[AIM OF THE EXERCISE]: Lay out every line of the listing below as a Markdown table with the columns "Row" and "Line." Skip blank lines and leave the pictures out.

[THE DATA]:
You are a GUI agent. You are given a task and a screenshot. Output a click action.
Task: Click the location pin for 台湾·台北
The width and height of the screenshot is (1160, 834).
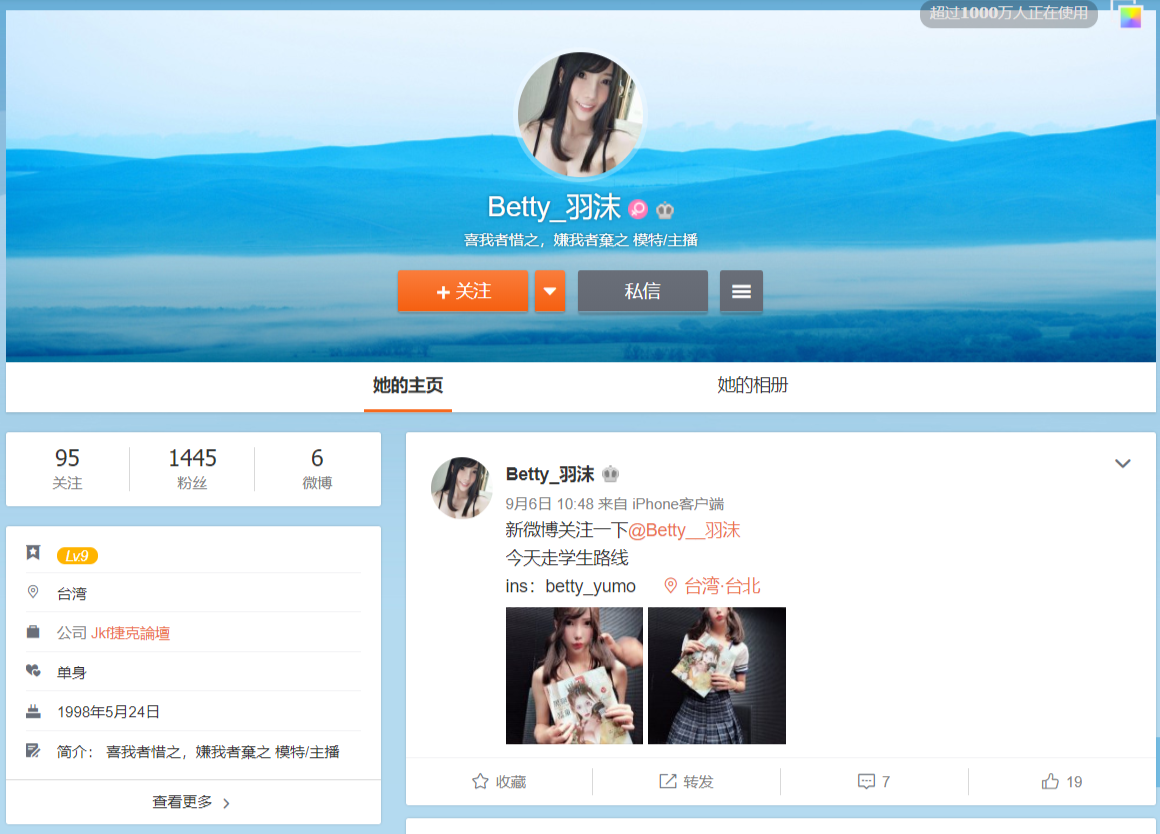(671, 586)
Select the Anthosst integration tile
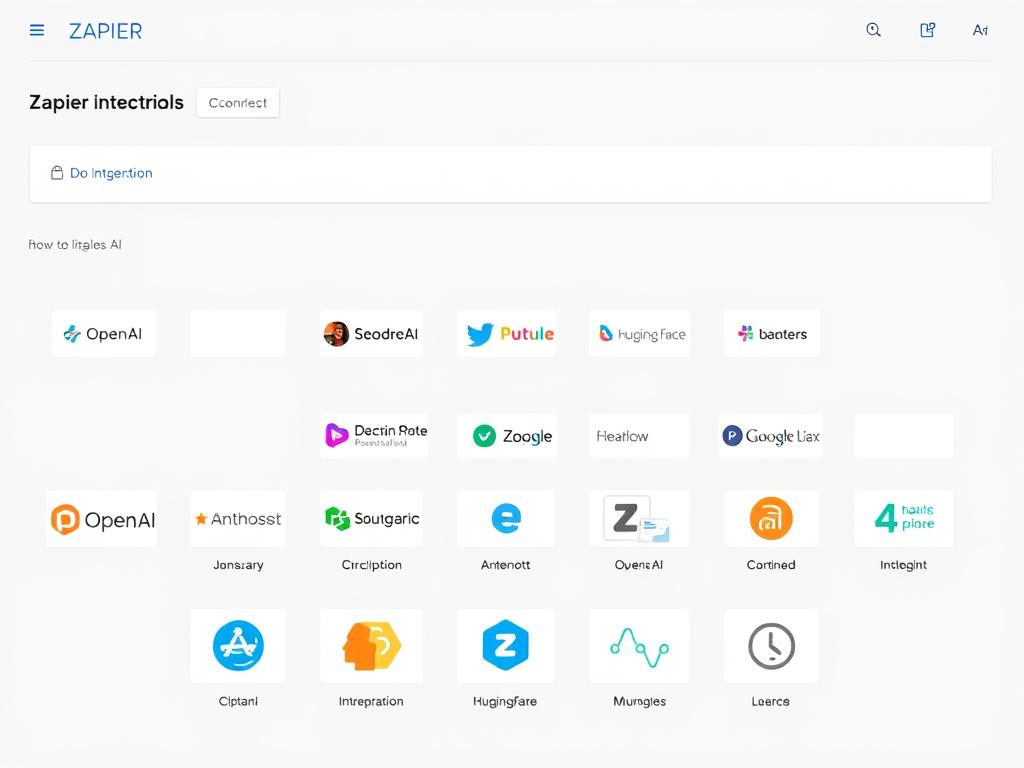Image resolution: width=1024 pixels, height=768 pixels. coord(238,519)
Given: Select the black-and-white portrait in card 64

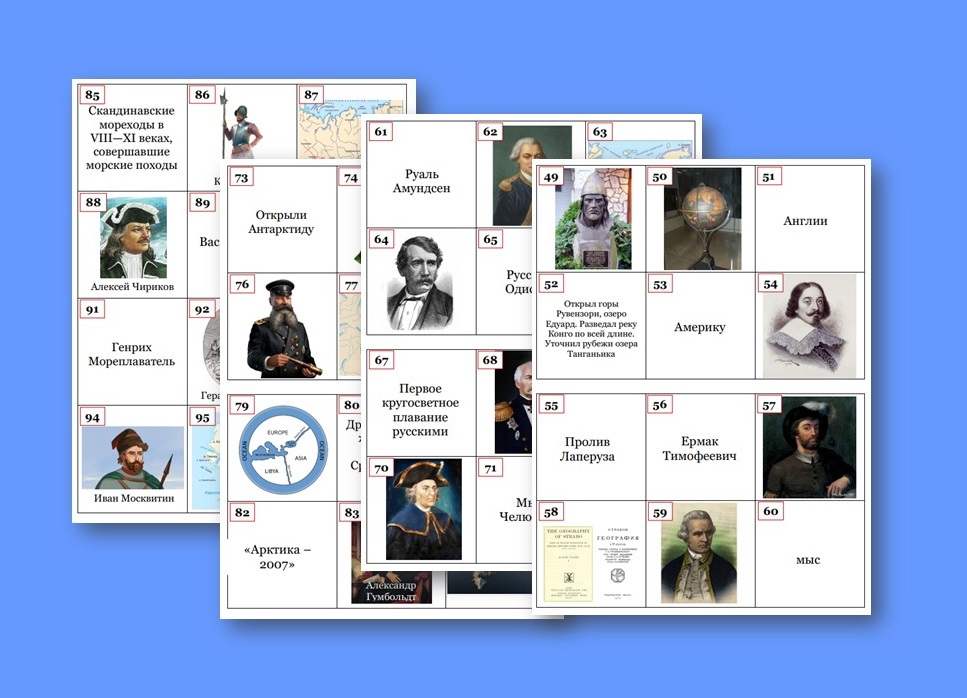Looking at the screenshot, I should (x=420, y=281).
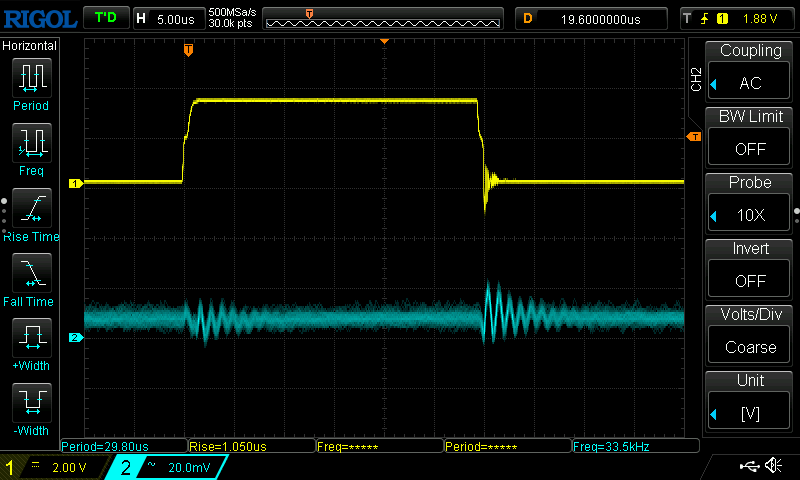Click the T'D trigger status button
This screenshot has width=800, height=480.
[x=104, y=18]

[ANSWER TO THE TASK]:
| Row | Line |
|---|---|
| 1 | You are a GUI agent. You are given a task and a screenshot. Output a click action. |
| 2 | Task: Click the location pin for 台湾·台北 |
| 3 | The width and height of the screenshot is (1160, 834). |
| 4 | (671, 586) |
| 5 | Select the Anthosst integration tile |
| 6 | Image resolution: width=1024 pixels, height=768 pixels. coord(238,519) |
| 7 | Given: Select the black-and-white portrait in card 64 |
| 8 | Looking at the screenshot, I should (x=420, y=281). |
| 9 | Click the T'D trigger status button |
| 10 | This screenshot has width=800, height=480. |
| 11 | [x=104, y=18] |